Едва блеснуло золото, как все ножи с сардоническим железным смехом выскочили из ножен, и первый, кто попытался потянуться за сокровищем, откатился в сторону, стараясь запихнуть внутренности в аккуратный длинный разрез на животе.
— Пусть лежат! — заорал Камачо. — Не прикасаться, пока не бросим жребий!
Ни один из них не доверял другому, и, пока тянули жребий, все ножи оставались наготове. С завистливым ворчанием победителям позволили подойти по одному и взять свою добычу.
Человек с распоротым животом дальше идти не мог, при каждом шаге его внутренности вываливались наружу, и поэтому он был все равно что мертв. А мертвому, как известно, личные вещи не нужны. Ему оставили рубашку и брюки, все равно эти вещи были порваны и безнадежно запачканы, но стянули все остальное — так же только что они раздели другого бедолагу. Потом, отпуская непристойные шутки, прислонили к основанию ствола марулы, оставив рядом для компании обнаженную жертву змеиного укуса, и отправились дальше вдоль откоса.
Отряд отошел на сотню шагов; на Камачо вдруг нахлынуло сострадание. Много лет они сражались, шли и распутничали бок о бок с умиравшим. Он вернулся.
Тот встретил его измученной усмешкой, от которой потрескались запекшиеся губы. Камачо ответил своей обычной сияющей улыбкой и бросил ему на колени заряженный пистолет.
— Будет лучше, если ты пустишь его в дело прежде, чем ночью тебя найдут гиены, — сказал он.
— Ужасно хочется пить, — проскрежетал умирающий, и из глубокой трещины на нижней губе выступила бусинка крови, яркая, как императорский рубин. Он впился глазами в девятилитровую бутыль с водой, висевшую на бедре Перейры.
Камачо передвинул бутыль на поясе так, чтобы ее не было видно. Содержимое соблазнительно булькнуло.
— Постарайся об этом не думать, — посоветовал он.
Существовала грань, где кончалось сострадание и начиналась глупость. Кто знает, когда и где они в следующий раз найдут воду? В этой проклятой Богом пустыне вода была ценностью, и не следовало попусту переводить ее на того, кто все равно почти что мертв.
Камачо успокаивающе похлопал бывшего приятеля по плечу, одарил последней очаровательной улыбкой и вразвалочку зашагал прочь сквозь кусты терновника, тихо насвистывая и сдвинув набекрень фетровую шляпу.
— Камачито вернулся, чтобы посмотреть, не забыли ли мы чего, — приветствовал его одноглазый абиссинец, когда он поравнялся с колонной, и все расхохотались.
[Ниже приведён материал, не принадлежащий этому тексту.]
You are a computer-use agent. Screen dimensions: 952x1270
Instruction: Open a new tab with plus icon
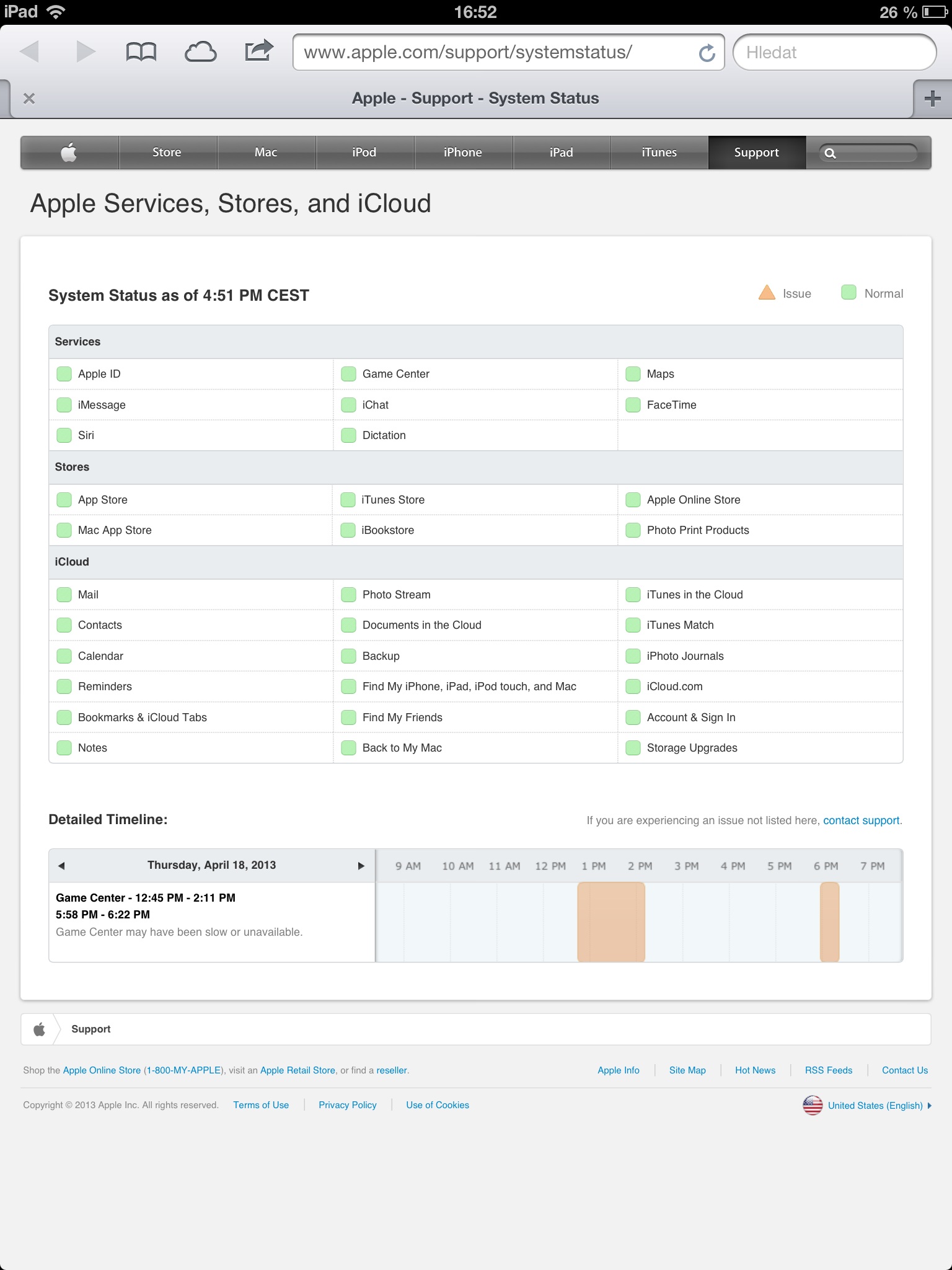coord(932,99)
Настроение у них было отличное, бутыли с водой наполнены больше чем наполовину, а впереди, как призрачный болотный огонек, маячила перспектива богатой добычи.
Но передвигаться становилось все труднее и труднее. Камачо еще не доводилось ходить по такой пересеченной и изрытой местности. Приходилось карабкаться на скалистый склон, потом прорубаться вниз сквозь цепкие кусты терновника к следующему сухому речному руслу, и снова вверх.
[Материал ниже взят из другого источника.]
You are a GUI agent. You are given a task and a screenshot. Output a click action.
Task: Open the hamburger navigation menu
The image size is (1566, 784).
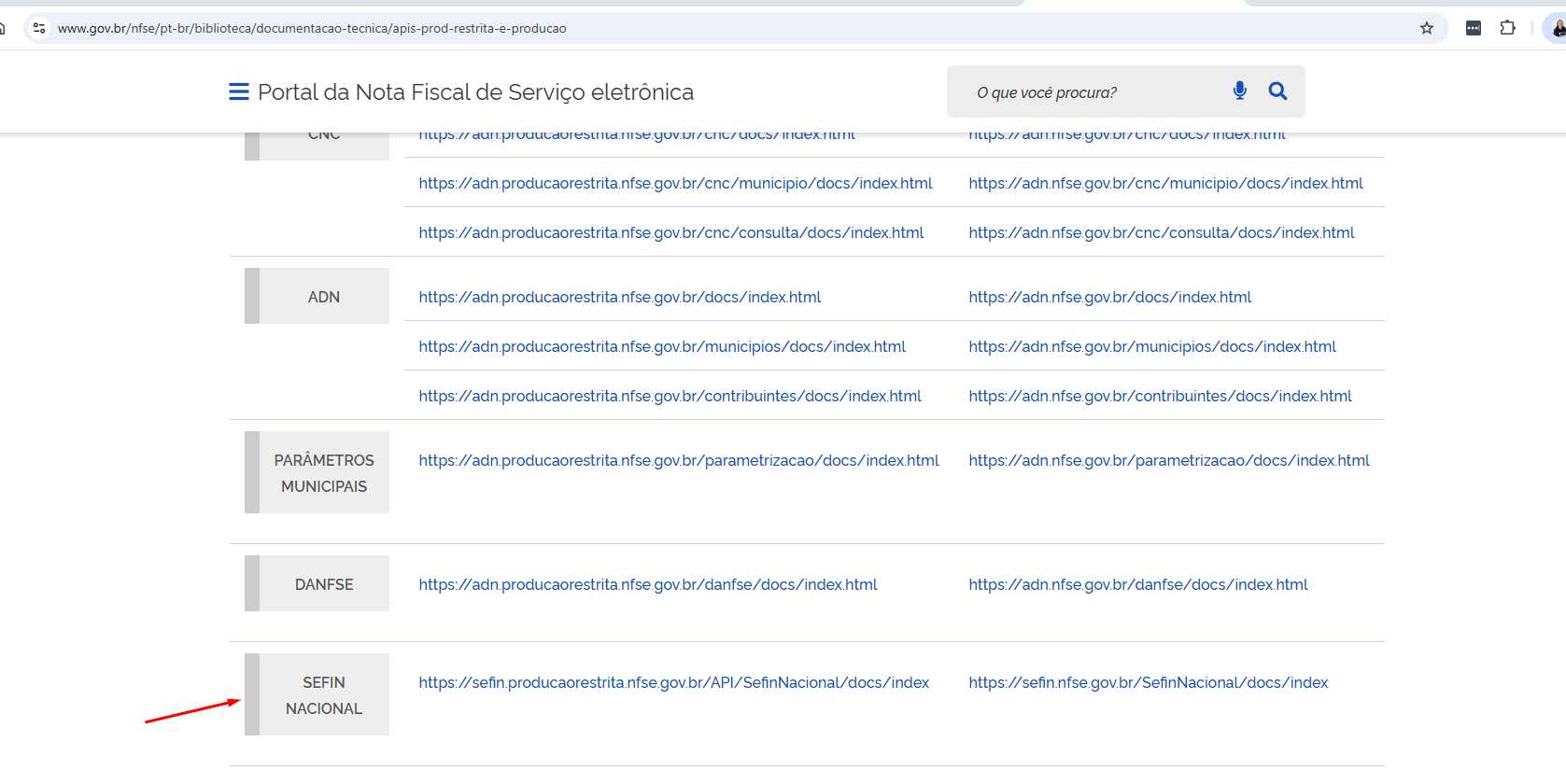[239, 91]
Кроме того, вполне могло оказаться, что либо англичанин передумал и все-таки направился на север от Замбези, в таком случае они его упустили, либо — и от этой мысли у Камачо мороз продирал по коже — они пересекли след каравана рано утром или поздно вечером и в полутьме не смогли его разглядеть. Совершить такую ошибку было легко, каждый день они пересекали сотни звериных троп, а след могло затоптать стадо зверей или занес один из свирепых коротких смерчей, пыльных дьяволов, что опустошают долину в это время года.
В довершение всех несчастий Камачо его банда благородных воинов находилась на грани мятежа. Начались открытые разговоры о том, чтобы повернуть назад. Мол, нет никакого англичанина и каравана с сокровищами, а если и есть, он уже далеко и с каждым днем уходит все дальше. Они устали карабкаться вверх-вниз по гребням и оврагам, вода иссякла, и поддерживать дух предприятия стало нелегко. Зачинщики то и дело напоминали остальным, что в их отсутствие полагающаяся всем доля в прибылях каравана разлетится в пух и прах. Пятьдесят рабов в руках стоят больше, чем сто мифических англичан впереди. Находилось множество веских причин, чтобы вернуться.